## start Passage to read
My Daily Art #2

officebones2My friend Lauren recently posed the question, “How do you survive an office job as a creative person, without letting it break your spirit or drive you crazy?” As someone who worked as an office temp and managed to survive with my soul intact, I began making a list of all the tricks I used to avoid losing my mind.

At first, it wasn’t too bad. Easy work, good pay, and when I went home at night I left the job at the office. But after a few weeks of going to bed at 10:30pm, getting up at 7am, and staring at computer screens under flourecent lighting for eight hours a day I began to go a little crazy. I realized that the work I was doing all day had no meaning. Old married men were hitting on me, people yelled at me on the phone, and treated me like I had no skills outside of making photocopies. I couldn’t take it anymore.

I couldn’t afford to quit just yet, so I decided to make my life more creatively productive and satisfying as best I could within the limitations of office life. If you feel trapped in that cubicle life, suffocating, like you want to run out of the building screaming at the top of your lungs throwing staplers at people, here is a list of tips and tricks that I used to maintain my true self in the midst of the soul-death of the office:

1. Read something interesting on the subway.

2. Wear fun outfits that make you feel great!

3. Always eat something good for lunch. Bringing lunch from home is a good way to save money (so you can quit sooner), but it won’t break the bank to treat yourself once in a while to a lunch out that will make you feel happy.

4. Write stories, plays, satirical pieces, anything creative, into bodies of emails to yourself. This way, it looks like you are writing important, business-related emails so when people walk by your desk they will just think you are working.

5. When someone yells at you about making copies, or booking conference rooms, don’t take it seriously. Shake it off if you can. Those things don’t matter. They are not important. Try to laugh at things rather than getting frusterated. It’s very easy to go insane with frustration if you let it get to you.

6. Remember that you are not defined by your job. When people ask you what you do, don’t say, “I’m a receptionist/office temp/whatever.” Instead say, “I’m a writer/artist/dancer/actor/director/insert your passion here.”
## end Passage to read
> To-do list
A: Translate this sentence from the office-job tips post into Spanish: "Remember that you are not defined by your job."
B: Give everything in the listing again, from its start down through the line that contains "Catasto e urbanistica (264, 1504)", adding 27 to every coordinate in the answers. Give only those lines and leave out the pictures.
## start Material supplied
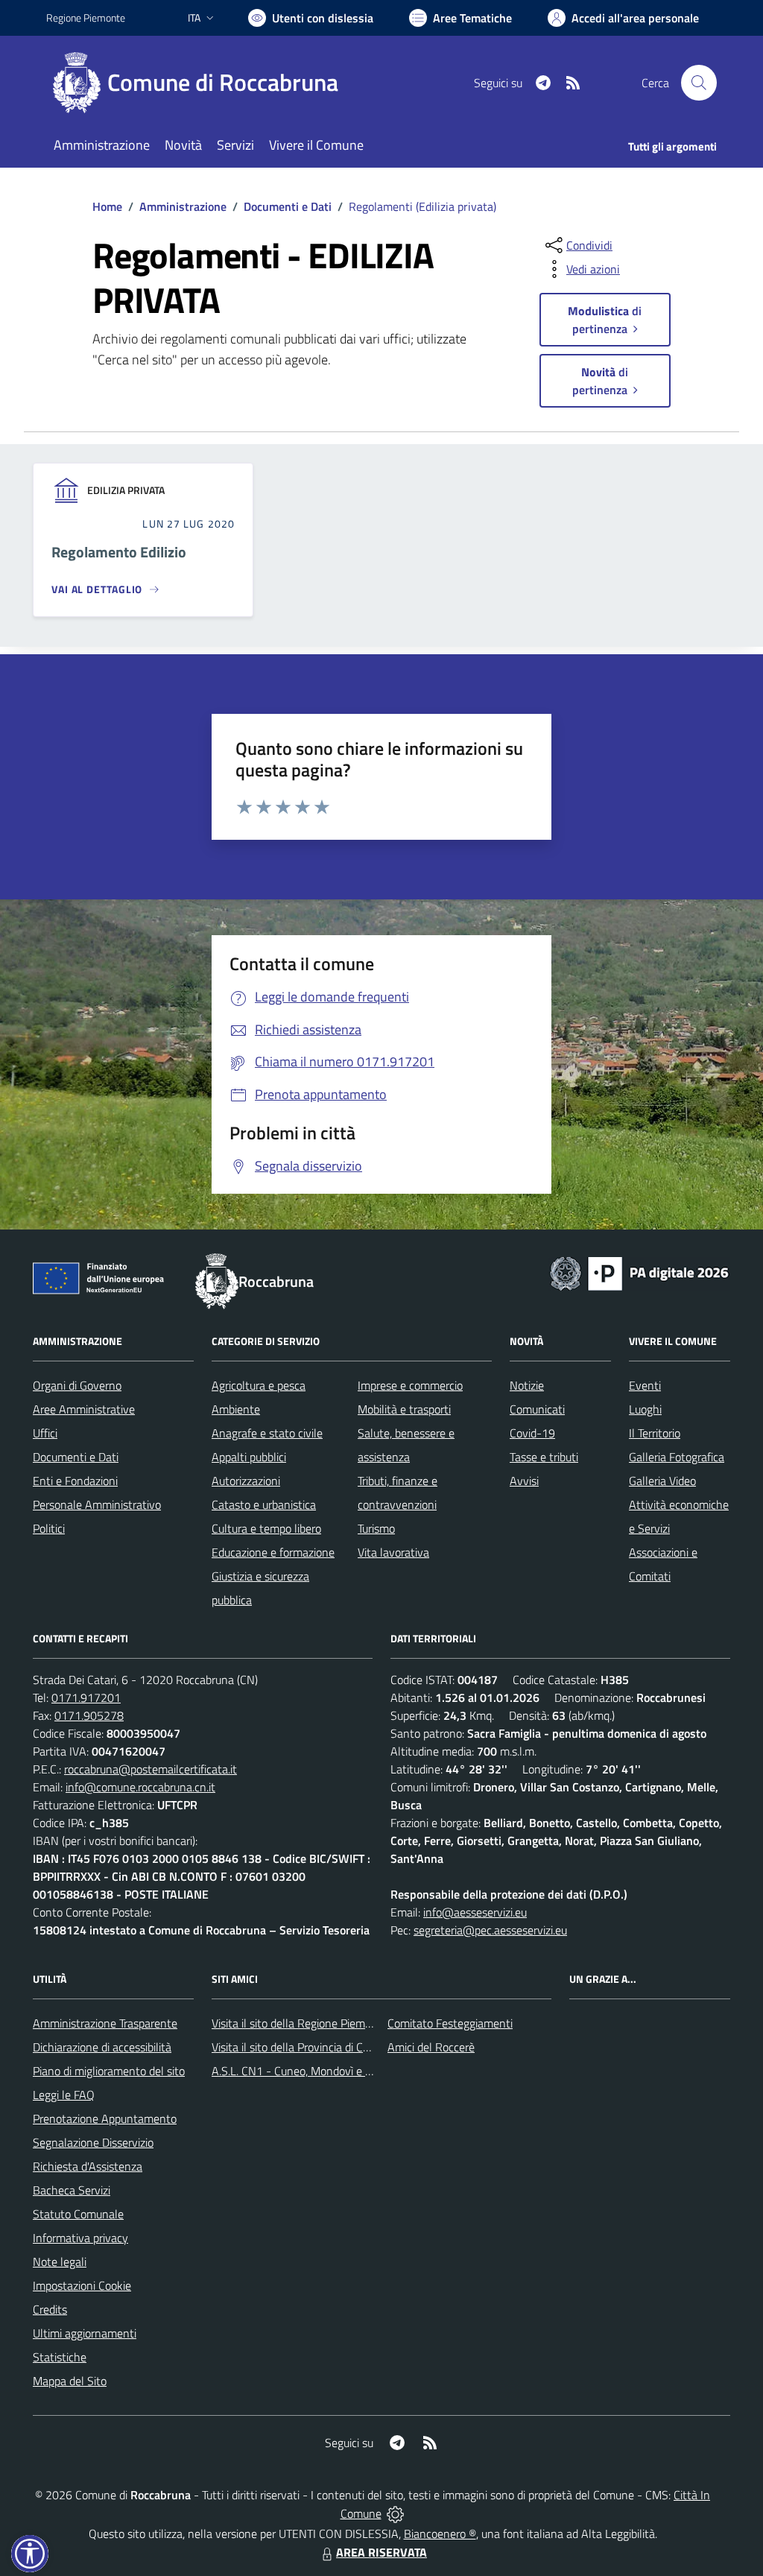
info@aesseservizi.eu (475, 1912)
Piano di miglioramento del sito (109, 2071)
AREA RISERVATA (381, 2552)
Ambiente (236, 1409)
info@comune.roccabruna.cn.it (140, 1787)
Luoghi (645, 1409)
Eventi (645, 1385)
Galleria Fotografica (676, 1457)
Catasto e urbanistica (264, 1504)
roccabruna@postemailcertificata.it (150, 1769)
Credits (50, 2309)
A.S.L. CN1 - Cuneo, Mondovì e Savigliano (314, 2071)
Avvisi (524, 1481)
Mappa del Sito (70, 2381)
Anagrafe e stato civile (267, 1433)
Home (107, 206)
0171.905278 (89, 1715)
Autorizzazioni (246, 1481)
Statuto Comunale (78, 2214)
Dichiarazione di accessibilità (102, 2047)
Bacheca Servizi (71, 2190)
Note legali (59, 2261)
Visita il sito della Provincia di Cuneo (299, 2047)
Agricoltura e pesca (258, 1385)
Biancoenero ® (440, 2533)
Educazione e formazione (273, 1552)
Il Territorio (654, 1433)
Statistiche (59, 2357)
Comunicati (537, 1409)
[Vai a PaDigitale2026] (639, 1272)
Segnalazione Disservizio (93, 2142)
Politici (49, 1528)
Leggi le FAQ (64, 2095)
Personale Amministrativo (97, 1504)
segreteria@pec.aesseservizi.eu (490, 1930)
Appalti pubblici (249, 1457)
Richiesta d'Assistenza (87, 2166)
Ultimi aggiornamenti (84, 2333)
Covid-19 (532, 1433)
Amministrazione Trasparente (105, 2023)
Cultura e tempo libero (266, 1528)
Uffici (45, 1433)
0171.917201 (86, 1697)
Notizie (527, 1385)
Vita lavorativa (393, 1552)
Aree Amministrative (84, 1409)
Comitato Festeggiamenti (450, 2023)
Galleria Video (662, 1481)
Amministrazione (183, 206)
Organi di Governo (77, 1385)
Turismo (376, 1528)
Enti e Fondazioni (75, 1481)
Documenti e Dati (288, 206)
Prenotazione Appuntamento (105, 2118)
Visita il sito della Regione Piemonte (300, 2023)
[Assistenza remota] (395, 2513)
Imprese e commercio (410, 1385)
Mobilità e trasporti (404, 1409)
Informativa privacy (80, 2238)
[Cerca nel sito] (699, 83)
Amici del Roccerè (431, 2047)
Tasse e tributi (544, 1457)
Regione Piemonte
## end Material supplied
> Per-task answers
A: Recuerda que tu trabajo no te define.

B:
info@aesseservizi.eu (502, 1939)
Piano di miglioramento del sito (136, 2098)
AREA RISERVATA (408, 2579)
Ambiente (263, 1436)
info@comune.roccabruna.cn.it (167, 1814)
Luoghi (672, 1436)
Eventi (672, 1412)
Galleria Fotografica (703, 1484)
Catasto e urbanistica (291, 1531)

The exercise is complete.